My road had been running parallel to and west of the Camino trail about 1km away. I finally reached the point where I could move over and turned right at an intersection with a paved road. After a little while a small truck stopped next to me and asked if I was looking for somewhere to stay. He said the albergue had no heating and only cold water, did I want to stay in a Casa Rural. I thought for a few seconds as everything dripped from me and said yes. He told me to get in and he took me to a house in Montamarta.
I have a heated bedroom and there is a sitting room and kitchen along with two bathrooms and showers. Cost is EUR 20 for the night.
I showered and washed some of my clothes and hung these along with other wet clothes out to dry since the rain had now stopped. I then went to a store just round the corner to buy some food for lunch and for the road tomorrow. As I was coming out of the store Mike and Ruth appeared looking for a Casa Rural. They too had got on the wrong trail, along with others and had even talked to the person in the Tabac store! They had decided that the albergue was not for them tonight. They came to my Casa Rural and were given another nice room. They cleaned up and took care of wet clothes etc. and now we are sitting in a nice warm house while Ruth is making a soup/stew for dinner tonight. Only downside is no wifi here. We have to go across the street to the bar for that which is a bit of a nuisance.
Well, as soon as we got here the rain stopped and the sun even came out but it has stayed windy so the clothes are drying well.
As we talked I learned several people made the same mistake leaving Zamora this morning due to the conflicting signs and yellow arrows. Nobody's guide book gave indication of this issue, German, English, French, Italian. One would have thought somebody would have pointed out the need to be careful of this. It makes us feel better that we were not the only people to have this problem.
┄┄┄┄┄┄┄┄┄┄
[Required action A] According to the diary entry, how much does a night at the Casa Rural cost?
[Required action B] Repeat the diary entry word for word from "My road had" up to and including "house in Montamarta.".

[Saved entries]
┄┄┄┄┄┄┄┄┄┄
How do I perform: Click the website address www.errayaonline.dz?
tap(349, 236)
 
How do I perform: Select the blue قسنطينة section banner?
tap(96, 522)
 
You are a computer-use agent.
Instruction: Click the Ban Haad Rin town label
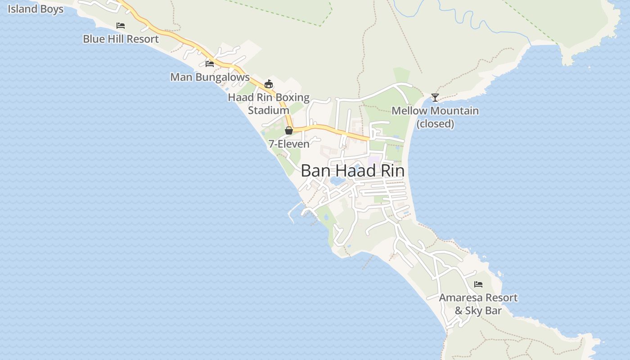coord(352,171)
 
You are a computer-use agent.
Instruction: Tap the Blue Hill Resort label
coord(121,39)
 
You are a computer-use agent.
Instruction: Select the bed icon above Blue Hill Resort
coord(121,26)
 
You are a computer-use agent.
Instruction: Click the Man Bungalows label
coord(210,77)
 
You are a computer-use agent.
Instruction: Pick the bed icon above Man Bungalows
coord(210,64)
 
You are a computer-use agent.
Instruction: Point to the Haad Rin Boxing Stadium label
coord(269,104)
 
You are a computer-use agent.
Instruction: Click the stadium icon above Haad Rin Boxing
coord(269,84)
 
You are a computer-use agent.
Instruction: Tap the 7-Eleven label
coord(289,144)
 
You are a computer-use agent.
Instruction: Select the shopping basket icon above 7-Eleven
coord(289,130)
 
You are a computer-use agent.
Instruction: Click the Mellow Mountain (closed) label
coord(435,117)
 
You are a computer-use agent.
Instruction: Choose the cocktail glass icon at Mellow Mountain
coord(435,97)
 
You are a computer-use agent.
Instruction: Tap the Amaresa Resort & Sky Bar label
coord(478,304)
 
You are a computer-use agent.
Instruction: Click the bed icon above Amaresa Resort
coord(478,284)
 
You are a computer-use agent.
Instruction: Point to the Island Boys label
coord(35,9)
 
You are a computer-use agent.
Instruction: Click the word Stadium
coord(269,110)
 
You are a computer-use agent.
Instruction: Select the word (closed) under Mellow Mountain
coord(435,124)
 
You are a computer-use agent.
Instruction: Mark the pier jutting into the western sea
coord(293,212)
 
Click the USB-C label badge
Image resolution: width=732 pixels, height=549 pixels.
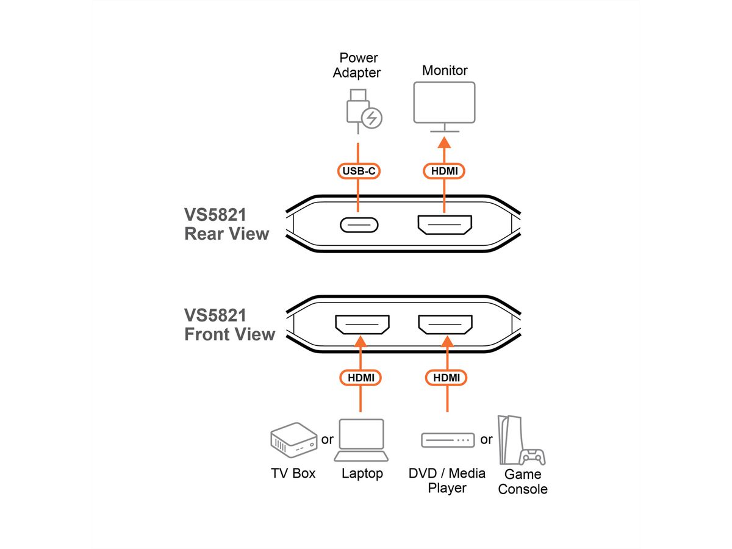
┄┄┄┄┄┄┄┄┄┄
[Reply A] EUR 20

[Reply B]
My road had been running parallel to and west of the Camino trail about 1km away. I finally reached the point where I could move over and turned right at an intersection with a paved road. After a little while a small truck stopped next to me and asked if I was looking for somewhere to stay. He said the albergue had no heating and only cold water, did I want to stay in a Casa Rural. I thought for a few seconds as everything dripped from me and said yes. He told me to get in and he took me to a house in Montamarta.